● Getoonde tekst
----
De heer De Roon (PVV):

Voorzitter. De PVV-fractie vindt dat er, ook als er een kleine hoeveelheid harddrugs voor eigen gebruik wordt aangetroffen, meer nodig is dan alleen het in beslag nemen van de drugs. Mijn fractie vindt dat er in zo'n situatie wel degelijk vervolgd moet worden. Als dit niet gebeurt, wordt de totale lijn van invoer, productie, distributie en handel in stand gehouden, of in ieder geval niet deugdelijk ondergraven. Daarom heb ik een vraag aan de minister van Justitie en een aan de minister van BZK. Aan de minister van Justitie vraag ik om in dergelijke situaties te gaan vervolgen en om te stoppen met het gedogen, al wil hij dit zo niet noemen. Wat mij betreft krijgen bezitters van een kleine hoeveelheid harddrugs bij een eerste constatering een werkstraf, als zij die maar wel in zo'n roze overall moeten uitvoeren. Aan de minister van BZK stel ik de volgende vraag. Ik vind dat er sprake is van plichtsverzuim door de politie als die, of de driehoek, gedoogt dat meer dan de kleine hoeveelheid voor eigen gebruik voorhanden wordt gehouden. Ik heb het hierbij dus over twee tot vijf pillen. Is de minister dit met mij eens? Vindt zij ook dat de politie en de burgemeester op dit gedogen zouden moeten worden aangesproken en aangepakt?
----
● Jouw opdracht
Typ het betoog over harddrugs hierboven alstublieft volledig en letterlijk over.

● Fragmenten uit dataset
----
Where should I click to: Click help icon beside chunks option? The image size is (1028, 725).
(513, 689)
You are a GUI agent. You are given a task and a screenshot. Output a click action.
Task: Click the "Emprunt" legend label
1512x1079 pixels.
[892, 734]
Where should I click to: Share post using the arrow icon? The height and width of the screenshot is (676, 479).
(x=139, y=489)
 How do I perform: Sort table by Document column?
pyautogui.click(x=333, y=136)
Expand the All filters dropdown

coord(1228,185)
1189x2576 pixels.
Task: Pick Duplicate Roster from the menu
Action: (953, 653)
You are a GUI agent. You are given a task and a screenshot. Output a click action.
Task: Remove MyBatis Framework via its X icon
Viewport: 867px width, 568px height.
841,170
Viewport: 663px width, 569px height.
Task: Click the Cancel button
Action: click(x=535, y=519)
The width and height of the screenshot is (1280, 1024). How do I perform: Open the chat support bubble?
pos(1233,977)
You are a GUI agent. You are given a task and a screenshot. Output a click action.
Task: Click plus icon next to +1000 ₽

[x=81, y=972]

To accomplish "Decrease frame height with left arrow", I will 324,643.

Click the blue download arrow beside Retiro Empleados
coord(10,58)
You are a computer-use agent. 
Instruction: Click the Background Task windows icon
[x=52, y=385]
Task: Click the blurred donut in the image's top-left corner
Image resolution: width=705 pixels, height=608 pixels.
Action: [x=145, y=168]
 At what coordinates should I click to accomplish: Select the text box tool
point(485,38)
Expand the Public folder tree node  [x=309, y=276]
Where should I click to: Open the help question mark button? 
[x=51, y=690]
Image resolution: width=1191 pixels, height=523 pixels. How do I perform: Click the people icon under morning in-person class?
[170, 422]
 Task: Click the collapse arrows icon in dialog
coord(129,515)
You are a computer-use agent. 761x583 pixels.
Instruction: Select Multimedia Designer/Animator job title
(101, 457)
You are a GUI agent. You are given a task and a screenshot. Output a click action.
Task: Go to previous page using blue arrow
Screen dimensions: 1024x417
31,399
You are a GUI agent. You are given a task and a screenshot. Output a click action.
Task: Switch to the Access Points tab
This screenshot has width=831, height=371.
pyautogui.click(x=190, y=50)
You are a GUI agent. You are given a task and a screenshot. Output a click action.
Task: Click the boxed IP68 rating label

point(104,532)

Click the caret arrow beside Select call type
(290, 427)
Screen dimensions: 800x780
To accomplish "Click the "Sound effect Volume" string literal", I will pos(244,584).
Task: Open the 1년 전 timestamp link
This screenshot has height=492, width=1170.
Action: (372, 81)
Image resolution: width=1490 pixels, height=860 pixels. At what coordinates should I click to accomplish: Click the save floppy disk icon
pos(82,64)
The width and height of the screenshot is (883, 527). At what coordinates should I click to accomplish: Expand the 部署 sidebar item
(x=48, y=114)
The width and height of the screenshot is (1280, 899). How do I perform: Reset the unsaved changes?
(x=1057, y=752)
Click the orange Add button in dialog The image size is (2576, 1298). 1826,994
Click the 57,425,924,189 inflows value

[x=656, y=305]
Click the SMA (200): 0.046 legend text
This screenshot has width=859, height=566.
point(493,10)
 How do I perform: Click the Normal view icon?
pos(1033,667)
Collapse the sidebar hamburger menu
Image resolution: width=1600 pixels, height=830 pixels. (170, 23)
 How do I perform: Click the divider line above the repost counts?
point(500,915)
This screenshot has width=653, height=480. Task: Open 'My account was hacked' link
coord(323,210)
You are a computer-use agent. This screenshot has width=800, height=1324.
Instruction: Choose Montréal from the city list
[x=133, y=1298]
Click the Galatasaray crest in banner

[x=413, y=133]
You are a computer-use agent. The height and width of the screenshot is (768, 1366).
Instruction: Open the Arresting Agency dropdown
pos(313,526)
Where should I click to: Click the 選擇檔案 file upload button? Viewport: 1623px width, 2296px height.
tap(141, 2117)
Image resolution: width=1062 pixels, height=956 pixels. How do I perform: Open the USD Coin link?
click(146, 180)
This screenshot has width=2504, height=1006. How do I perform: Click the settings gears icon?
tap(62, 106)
----
● Geschreven antwoord
De heer De Roon (PVV):

Voorzitter. De PVV-fractie vindt dat er, ook als er een kleine hoeveelheid harddrugs voor eigen gebruik wordt aangetroffen, meer nodig is dan alleen het in beslag nemen van de drugs. Mijn fractie vindt dat er in zo'n situatie wel degelijk vervolgd moet worden. Als dit niet gebeurt, wordt de totale lijn van invoer, productie, distributie en handel in stand gehouden, of in ieder geval niet deugdelijk ondergraven. Daarom heb ik een vraag aan de minister van Justitie en een aan de minister van BZK. Aan de minister van Justitie vraag ik om in dergelijke situaties te gaan vervolgen en om te stoppen met het gedogen, al wil hij dit zo niet noemen. Wat mij betreft krijgen bezitters van een kleine hoeveelheid harddrugs bij een eerste constatering een werkstraf, als zij die maar wel in zo'n roze overall moeten uitvoeren. Aan de minister van BZK stel ik de volgende vraag. Ik vind dat er sprake is van plichtsverzuim door de politie als die, of de driehoek, gedoogt dat meer dan de kleine hoeveelheid voor eigen gebruik voorhanden wordt gehouden. Ik heb het hierbij dus over twee tot vijf pillen. Is de minister dit met mij eens? Vindt zij ook dat de politie en de burgemeester op dit gedogen zouden moeten worden aangesproken en aangepakt?